The Art of Blocking Kicks

CHAPEL HILL, N.C. --- Blocking a kick isn't just about speed, or size, or strength or leaping ability – not according to junior linebacker and special teams demon Bruce Carter. "It's about ‘want to'," Carter said. "That's what I tell the guys all the time."

Carter should know. He led the nation in blocked kicks last year with five, tying a North Carolina record for blocks in a season. Carter got his hands on a punt at Miami, knocked down three more against Connecticut (a single game record at UNC) and blocked a field goal attempt at Virginia. In fact, counting the Miami block, Carter blocked four consecutive punt attempts by UNC opponents. The last punt block against Connecticut resulted in a touchdown when safety Matt Merletti fell on the ball in the end zone.

You might say Carter put the "special" in North Carolina's special teams. Other facets of North Carolina special teams did stand out last season. The Tar Heels were second in the ACC in covering kickoffs, and second in the ACC in covering punts. They were also third in the ACC in kickoff returns. Those were solid stats on special teams, but particularly after returner Brandon Tate went down to injury, no individual special teams player was more spectacular than Carter.

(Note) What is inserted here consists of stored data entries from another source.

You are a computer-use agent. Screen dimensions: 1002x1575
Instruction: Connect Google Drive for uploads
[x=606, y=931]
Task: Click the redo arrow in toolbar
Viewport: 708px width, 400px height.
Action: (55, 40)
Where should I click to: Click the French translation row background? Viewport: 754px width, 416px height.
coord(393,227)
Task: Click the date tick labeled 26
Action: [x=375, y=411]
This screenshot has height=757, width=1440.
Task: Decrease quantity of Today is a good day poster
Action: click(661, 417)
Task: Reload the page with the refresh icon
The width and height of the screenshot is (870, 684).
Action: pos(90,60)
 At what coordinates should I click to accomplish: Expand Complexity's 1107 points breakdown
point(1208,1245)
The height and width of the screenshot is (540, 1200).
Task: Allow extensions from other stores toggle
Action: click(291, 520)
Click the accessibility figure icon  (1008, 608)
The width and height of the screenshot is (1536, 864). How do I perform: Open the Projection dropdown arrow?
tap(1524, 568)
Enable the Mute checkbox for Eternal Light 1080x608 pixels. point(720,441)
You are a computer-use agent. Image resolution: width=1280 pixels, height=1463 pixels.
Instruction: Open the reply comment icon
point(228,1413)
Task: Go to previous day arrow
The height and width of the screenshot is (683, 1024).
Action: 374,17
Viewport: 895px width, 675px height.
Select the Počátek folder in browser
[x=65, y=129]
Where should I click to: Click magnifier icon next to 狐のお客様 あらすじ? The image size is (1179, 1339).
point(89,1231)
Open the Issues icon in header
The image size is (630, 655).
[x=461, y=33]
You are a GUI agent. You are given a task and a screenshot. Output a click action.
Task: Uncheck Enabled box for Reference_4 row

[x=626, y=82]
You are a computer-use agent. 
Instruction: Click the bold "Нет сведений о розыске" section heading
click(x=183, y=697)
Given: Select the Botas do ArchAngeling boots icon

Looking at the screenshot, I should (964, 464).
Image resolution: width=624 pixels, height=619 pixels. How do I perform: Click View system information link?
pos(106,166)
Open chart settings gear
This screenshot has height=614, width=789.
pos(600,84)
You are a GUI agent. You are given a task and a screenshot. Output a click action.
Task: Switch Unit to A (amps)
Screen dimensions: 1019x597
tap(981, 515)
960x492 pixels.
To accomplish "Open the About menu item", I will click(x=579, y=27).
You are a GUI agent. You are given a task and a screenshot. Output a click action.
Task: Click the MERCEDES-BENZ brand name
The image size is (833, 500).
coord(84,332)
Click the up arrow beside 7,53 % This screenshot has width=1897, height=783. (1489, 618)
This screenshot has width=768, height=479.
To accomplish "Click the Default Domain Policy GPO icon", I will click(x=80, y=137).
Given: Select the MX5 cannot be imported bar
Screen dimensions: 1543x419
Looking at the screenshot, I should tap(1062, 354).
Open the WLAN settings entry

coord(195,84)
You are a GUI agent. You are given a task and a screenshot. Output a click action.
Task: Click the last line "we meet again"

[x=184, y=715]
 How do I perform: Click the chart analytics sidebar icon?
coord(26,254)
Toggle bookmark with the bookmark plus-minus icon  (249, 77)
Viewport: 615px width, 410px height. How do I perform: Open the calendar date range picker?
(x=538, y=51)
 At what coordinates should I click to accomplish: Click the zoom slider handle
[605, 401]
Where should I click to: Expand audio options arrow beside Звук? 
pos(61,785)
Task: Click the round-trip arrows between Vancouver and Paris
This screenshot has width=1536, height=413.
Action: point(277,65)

It's a role he'll reprise this season. "Yes, I was elected as captain of the punt coverage team," Carter said, something you can tell he takes seriously. It might be unusual for someone like Carter, a veteran linebacker for the Tar Heels, to also line up on a special teams unit, but Carter says that many veterans will continue their roles on special teams.

It may seem simple to Carter, just a matter of having the "want to," but his skill at blocking kicks mystifies fans and opponents – even his teammates. "I am out there with him (on the punt coverage team)," teammate and fellow linebacker Quan Sturdivant said, "but I know he's going to get to the ball before I can."

Carter is now North Carolina's not-so-secret special teams weapon. His desire to block kicks came to him during his freshman season in a game against South Carolina when he just missed on another block. After that near-miss, Carter made something of a film study out of how to block punts.

"I could have got one but I jumped in the air," Carter said about that game. "You've got to shoot your hands down, not up."

If the Tar Heels are to improve on last season's 8-5 mark, a positive turnover margin has to be part of the equation. Interceptions may be hard to predict – they tend to come, or not come, in bunches – and fumbles also seem to be a fickle part of football life. Creating a turnover on special teams, however, almost always seems to be a game-changing event.

Sure it helps to have 4.45 speed in the forty, and owning the vertical leap record for UNC linebackers (40 ½ inches) probably doesn't hurt. And just being a "freakish athlete," as defensive tackle Marvin Austin once described him, also probably helps, but there are other great athletes on punt coverage teams that never get close to blocking five kicks in their career.

Maybe Carter is right - when it comes to blocking kicks, perhaps it's just a matter of having the "want to."


* Both Carter and Sturdivant said that the battle between Kevin Reddick and Zach Brown may go down to wire, but the named starter may not matter. "I think they'll both play a lot," Carter said. "It's just getting them prepared to play that first game," Sturdivant said.

* The wide receivers that are impressing Carter? "Dwight Jones and Todd Harrelson," he said.

* The defense wants to be the "best in the ACC," according to Quan Sturdivant. How do you measure what the "best in the ACC' is in terms of defense. "Wins," Sturdivant said. "Stats to some degree, but it's about the wins, really."